The system combines text, images, video, and audio in a single architecture, putting it in the same category as Google's Veo 3. Details about how Wan2.5-Preview works are sparse. Alibaba mentions that reinforcement learning with human feedback was used and calls the model "a solid step [...] on our journey towards a 'World Model'". There's no technical report or transparency about training data.
Wan2.5-Preview generates 10-second, 1080p videos with audio tracks that can include multiple voices, background music, and sound effects. In a demo video posted on X, Alibaba strings together several clips to show off its audio generation. At first glance, the audio and visuals seem to match, but a closer look reveals that drumming and music often fall out of sync, and the model struggles to maintain consistent faces.
Video: Alibaba
The system takes text, images, or audio as input. Users can, for example, upload a photo and use a text prompt to make a video with matching music. Alibaba advertises "cinematic aesthetics" and a "cinematographic control system."

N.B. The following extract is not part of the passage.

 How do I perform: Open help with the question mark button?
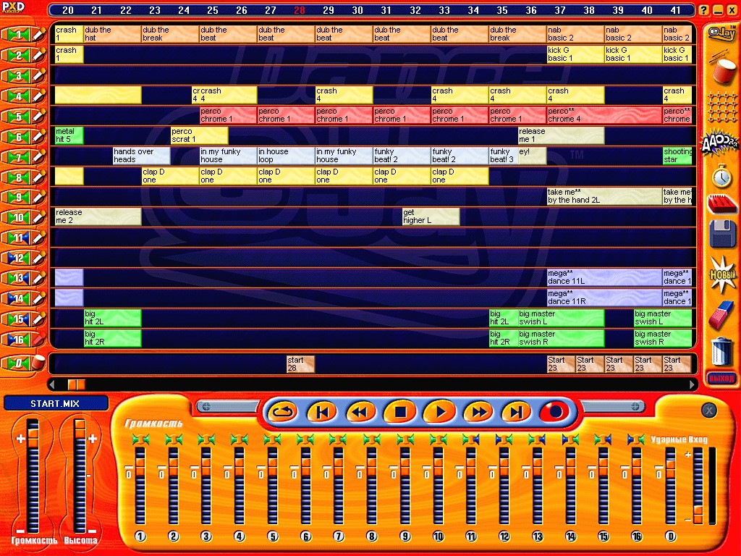703,10
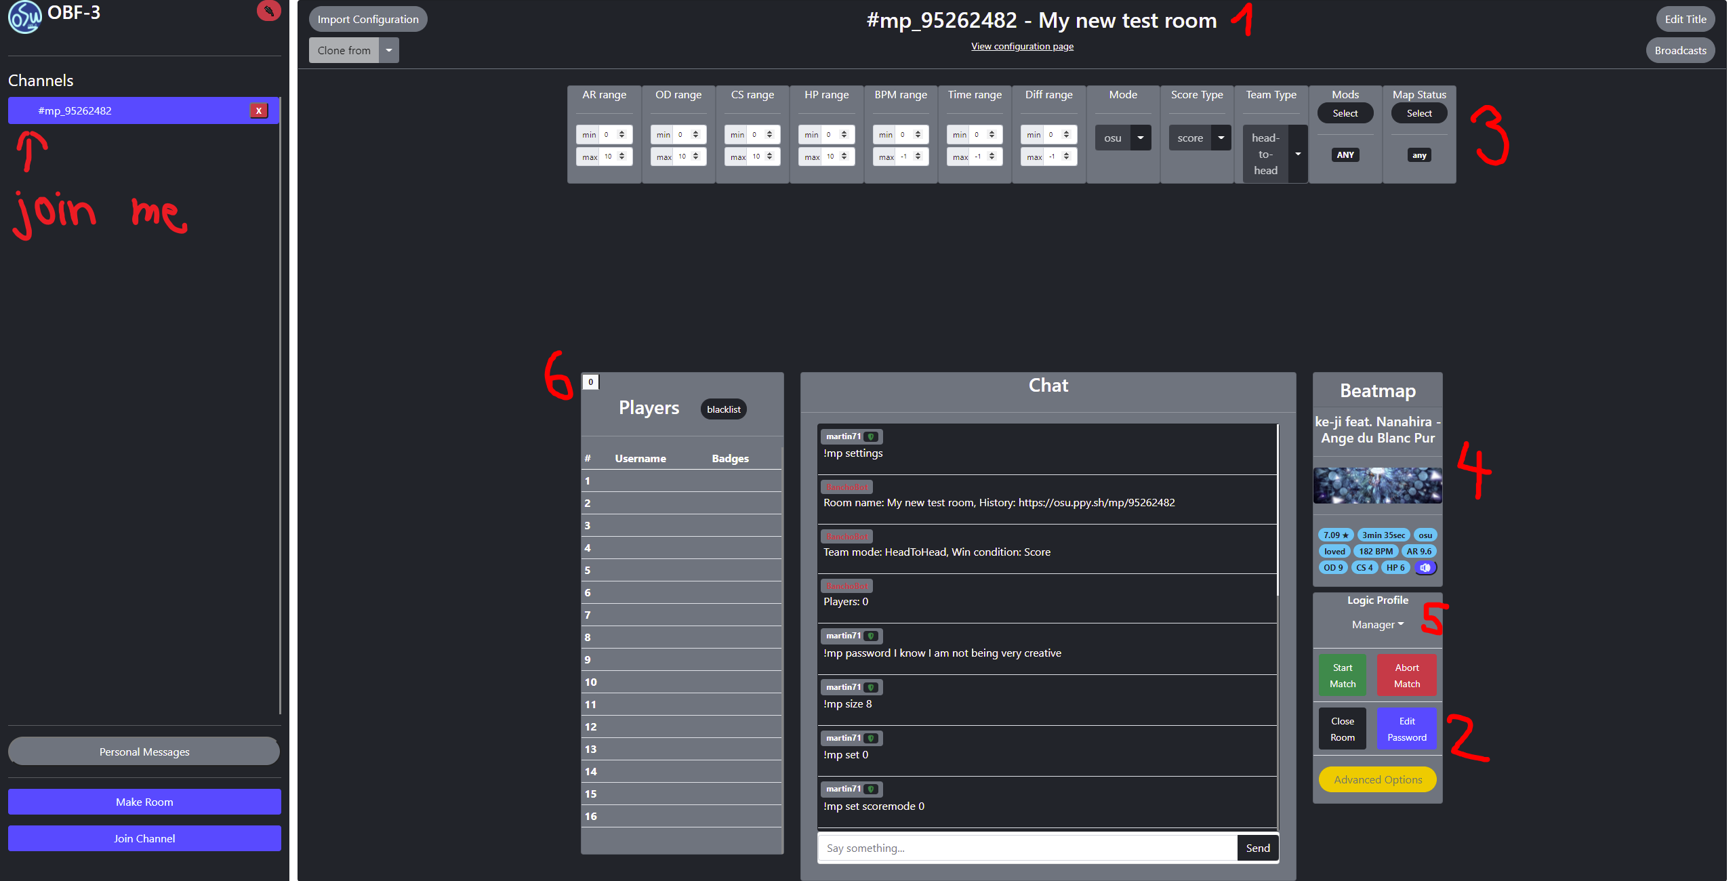Click the Start Match button
This screenshot has width=1735, height=881.
[1342, 676]
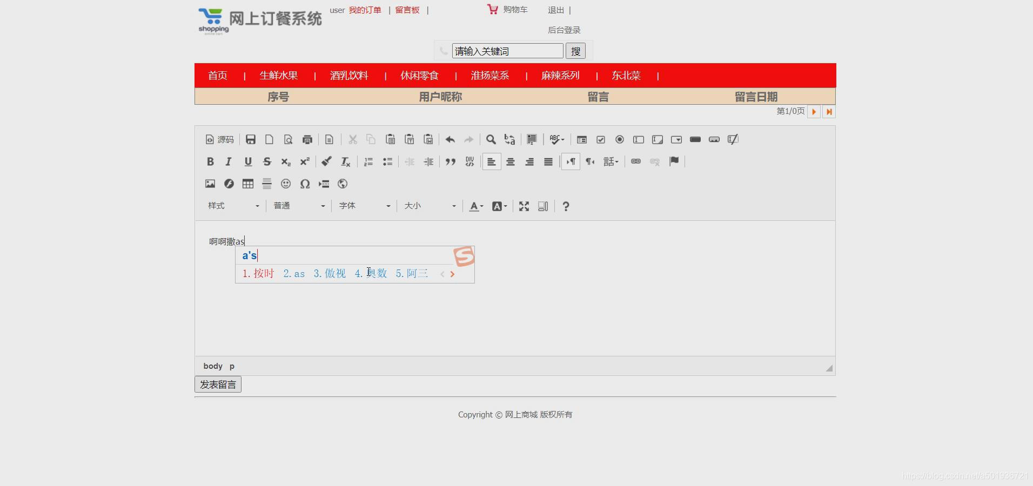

Wan2.5-Preview also offers image generation and editing at wan.video. The tool can produce photorealistic images, various art styles, and diagrams. Image editing works via voice commands, such as changing colors or combining different concepts.

Access and Pricing
Wan2.5-Preview is not open source, unlike earlier Alibaba models. Alibaba has not responded to requests for a code release, and there are no signs this will change.
The service is available on wan.video with monthly subscriptions starting at $6.50, or with pay-as-you-go credits. Depending on the plan, each clip costs between 13 and 25 cents. API pricing is between 5 and 15 cents per second, which is well below Veo 3's API cost of 15 to 40 cents per second.
Alibaba's previous model, Wan2.2, was open source under the Apache 2.0 license and could generate 720p videos on consumer GPUs like the RTX 4090.